Diante dos desdobramentos do caso, que veio à tona há pouco mais de três meses (leia mais aqui e aqui), a discussão sobre o voto secreto tem ganhado cada vez mais força, mas o leque de casos que envolvem decisões secretas foi apontado como empecilho para uma aplicação imediata do voto aberto – em votação de vetos presidenciais e composição de Mesa Diretora, por exemplo. Além da polêmica de conteúdo, há também a questão jurídica: como este site adiantou ontem (segunda, 4), a legislação não pode retroagir, por meio de uma PEC aprovada, para definir punição a um processo já ensejado, como é o caso da representação contra Demóstenes.
Assim, o mais provável é que seja priorizada a votação da PEC 86/2007, porque é específica sobre quebra de decoro, evitando a polêmica sobre a pertinência do voto aberto em casos que não sejam cassação de mandato. Além disso, a matéria já teve parecer favorável aprovado em junho de 2010 na CCJ. Como o autor da PEC disse ontem ao Congresso em Foco, basta apenas “vontade política” para que a questão seja resolvida como um primeiro passo, mesmo diante do impasse jurídico.
“A PEC do Voto Aberto está na ordem do dia há vários anos, e já cumpriu o rito regimental das cinco sessões de discussão. Só resta votar, e nós estamos insistindo há algum tempo para que ela seja colocada na ordem do dia e seja votada. Não temos tido sucesso”, disse o senador tucano, membro da comissão de inquérito que investiga as relações de Cachoeira com políticos e empresários – a chamada CPI do Cachoeira. No debate realizado ontem em plenário, Alvaro foi além e sugeriu “reunir lideranças independentes” para que nada no Senado seja votado antes da PEC.
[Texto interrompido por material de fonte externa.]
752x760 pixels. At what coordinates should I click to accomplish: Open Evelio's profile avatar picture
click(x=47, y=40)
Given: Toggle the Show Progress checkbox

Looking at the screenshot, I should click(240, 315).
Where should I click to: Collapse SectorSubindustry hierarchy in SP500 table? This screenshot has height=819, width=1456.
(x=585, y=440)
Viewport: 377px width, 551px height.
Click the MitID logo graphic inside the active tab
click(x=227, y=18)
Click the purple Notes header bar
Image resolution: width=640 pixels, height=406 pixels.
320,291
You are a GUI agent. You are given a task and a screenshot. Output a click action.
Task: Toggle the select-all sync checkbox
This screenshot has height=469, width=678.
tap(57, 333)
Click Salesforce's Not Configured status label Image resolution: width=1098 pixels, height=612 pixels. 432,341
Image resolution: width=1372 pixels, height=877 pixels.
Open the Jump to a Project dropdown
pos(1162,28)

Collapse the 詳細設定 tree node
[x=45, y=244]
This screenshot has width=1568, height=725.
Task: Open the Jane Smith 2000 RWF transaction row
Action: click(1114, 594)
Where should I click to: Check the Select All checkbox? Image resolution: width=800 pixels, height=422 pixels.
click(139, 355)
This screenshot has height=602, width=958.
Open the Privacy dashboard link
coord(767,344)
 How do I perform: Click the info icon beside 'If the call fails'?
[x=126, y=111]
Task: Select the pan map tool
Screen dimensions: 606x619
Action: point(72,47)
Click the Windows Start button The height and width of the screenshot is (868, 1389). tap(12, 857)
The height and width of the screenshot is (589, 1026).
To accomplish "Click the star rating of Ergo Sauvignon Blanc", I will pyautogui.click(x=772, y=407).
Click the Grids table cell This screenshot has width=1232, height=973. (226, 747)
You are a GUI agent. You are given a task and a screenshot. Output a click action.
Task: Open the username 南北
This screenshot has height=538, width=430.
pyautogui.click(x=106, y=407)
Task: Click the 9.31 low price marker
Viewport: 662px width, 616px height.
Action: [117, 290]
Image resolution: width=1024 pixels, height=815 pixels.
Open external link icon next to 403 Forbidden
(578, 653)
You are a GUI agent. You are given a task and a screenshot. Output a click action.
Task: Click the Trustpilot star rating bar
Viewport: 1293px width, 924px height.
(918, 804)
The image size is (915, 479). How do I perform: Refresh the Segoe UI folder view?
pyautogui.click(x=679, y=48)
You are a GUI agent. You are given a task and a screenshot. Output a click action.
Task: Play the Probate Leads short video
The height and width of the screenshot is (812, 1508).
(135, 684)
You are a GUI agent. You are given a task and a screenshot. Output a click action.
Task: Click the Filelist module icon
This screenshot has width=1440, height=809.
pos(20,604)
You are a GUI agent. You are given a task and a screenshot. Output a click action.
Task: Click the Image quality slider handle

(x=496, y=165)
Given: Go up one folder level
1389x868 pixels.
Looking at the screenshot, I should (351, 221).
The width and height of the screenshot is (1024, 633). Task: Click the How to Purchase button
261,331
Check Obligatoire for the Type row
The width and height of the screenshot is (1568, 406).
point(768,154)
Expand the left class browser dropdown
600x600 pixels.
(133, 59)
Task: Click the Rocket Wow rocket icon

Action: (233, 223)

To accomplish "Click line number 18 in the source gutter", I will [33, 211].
Antes da discussão sobre as PECs, o senador Ricardo Ferraço (PMDB-ES) se antecipou e ajuizou no Supremo Tribunal Federal mandado de segurança para garantir a exposição de seu voto no julgamento de Demóstenes em plenário – previsto para acontecer antes do recesso parlamentar, em 17 de julho. O próprio relator do caso Demóstenes no Conselho de Ética também já alertou para a importância de abrir o voto no Parlamento, diante da pressão crescente da opinião pública. “Sou defensor da ideia de que o voto secreto só deva existir para temas em que a posição do parlamentar possa ser objeto de algum tipo de retaliação, especialmente, do Executivo ou do Judiciário. Um assunto como esse, sobre julgamento de colegas, deveria ter a votação aberta”, disse Humberto Costa.